March 19, 2009

Basic Measures Would Prevent Most Breaches?

We just finished our March meeting of the Northeast Ohio Information Security Forum and there's one talk in particular that got me thinking about basic security measures. The talk was called "The Top 10 Breaches of 2008" by Tom Eston who is a lead security assessment professional working at a Fortune 500 company. I along with many others in the audience were amazed at the lack of basic security measures in many of the incidents reviewed that if implemented could have prevent some of them.

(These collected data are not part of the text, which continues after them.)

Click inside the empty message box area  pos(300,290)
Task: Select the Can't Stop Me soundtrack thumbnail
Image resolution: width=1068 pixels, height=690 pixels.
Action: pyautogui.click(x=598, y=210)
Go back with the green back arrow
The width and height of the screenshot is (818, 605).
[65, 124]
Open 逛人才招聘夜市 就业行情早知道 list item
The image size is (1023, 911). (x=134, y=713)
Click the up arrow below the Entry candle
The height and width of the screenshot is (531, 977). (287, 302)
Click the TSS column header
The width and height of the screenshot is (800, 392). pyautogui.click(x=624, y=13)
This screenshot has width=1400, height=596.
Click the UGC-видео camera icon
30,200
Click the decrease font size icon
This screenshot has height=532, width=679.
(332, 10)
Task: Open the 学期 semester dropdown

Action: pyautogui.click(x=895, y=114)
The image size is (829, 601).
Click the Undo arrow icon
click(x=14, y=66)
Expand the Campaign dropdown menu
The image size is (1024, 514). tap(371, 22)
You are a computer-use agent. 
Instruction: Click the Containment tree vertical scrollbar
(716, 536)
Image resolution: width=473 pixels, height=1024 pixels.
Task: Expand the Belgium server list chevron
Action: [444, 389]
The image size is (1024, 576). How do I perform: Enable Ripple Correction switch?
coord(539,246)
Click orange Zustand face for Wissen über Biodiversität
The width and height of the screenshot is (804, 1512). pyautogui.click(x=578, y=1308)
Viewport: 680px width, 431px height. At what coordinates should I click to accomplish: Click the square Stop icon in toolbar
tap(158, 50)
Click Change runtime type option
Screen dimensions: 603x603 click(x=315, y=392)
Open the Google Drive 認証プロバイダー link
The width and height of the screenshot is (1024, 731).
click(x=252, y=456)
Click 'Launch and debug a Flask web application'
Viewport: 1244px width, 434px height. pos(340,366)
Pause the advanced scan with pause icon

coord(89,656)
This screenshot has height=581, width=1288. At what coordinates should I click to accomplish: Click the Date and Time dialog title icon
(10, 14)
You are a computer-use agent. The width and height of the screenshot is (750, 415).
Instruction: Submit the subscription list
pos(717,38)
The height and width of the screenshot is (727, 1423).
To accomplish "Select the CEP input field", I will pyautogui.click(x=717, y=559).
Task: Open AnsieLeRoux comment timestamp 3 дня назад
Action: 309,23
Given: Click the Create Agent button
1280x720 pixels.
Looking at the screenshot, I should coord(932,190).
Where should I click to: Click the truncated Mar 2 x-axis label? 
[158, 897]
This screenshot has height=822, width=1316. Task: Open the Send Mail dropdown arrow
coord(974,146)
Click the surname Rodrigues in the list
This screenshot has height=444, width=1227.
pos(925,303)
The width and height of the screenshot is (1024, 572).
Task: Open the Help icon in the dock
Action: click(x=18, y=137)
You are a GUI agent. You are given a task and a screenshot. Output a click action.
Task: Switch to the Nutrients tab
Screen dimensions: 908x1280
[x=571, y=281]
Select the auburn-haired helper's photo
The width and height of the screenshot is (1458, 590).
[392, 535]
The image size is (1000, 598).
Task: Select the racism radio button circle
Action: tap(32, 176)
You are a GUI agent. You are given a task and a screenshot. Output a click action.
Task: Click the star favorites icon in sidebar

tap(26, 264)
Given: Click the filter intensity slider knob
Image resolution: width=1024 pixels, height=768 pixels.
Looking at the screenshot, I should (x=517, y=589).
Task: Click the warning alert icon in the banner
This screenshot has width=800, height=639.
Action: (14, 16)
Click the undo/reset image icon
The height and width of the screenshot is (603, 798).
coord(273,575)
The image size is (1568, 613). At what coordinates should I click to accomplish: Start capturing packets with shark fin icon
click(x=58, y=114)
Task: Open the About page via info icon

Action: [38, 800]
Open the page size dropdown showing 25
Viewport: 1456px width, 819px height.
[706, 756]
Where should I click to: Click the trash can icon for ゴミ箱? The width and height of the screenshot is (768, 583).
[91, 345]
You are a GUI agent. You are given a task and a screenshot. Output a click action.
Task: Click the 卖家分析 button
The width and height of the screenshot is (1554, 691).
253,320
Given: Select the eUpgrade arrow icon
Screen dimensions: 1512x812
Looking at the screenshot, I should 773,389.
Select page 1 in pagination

During the talk there was a fair amount on discussion and comments from the audience. We were pretty harsh and quick to judge the security, or lack thereof, practices of the organizations who suffered the breach. While these folks may deserve the criticism one thing that we all probably didn't think hard about is the fact that they are just like many of us in that they are overworked having too much security work that needs done and not enough time or money to complete it.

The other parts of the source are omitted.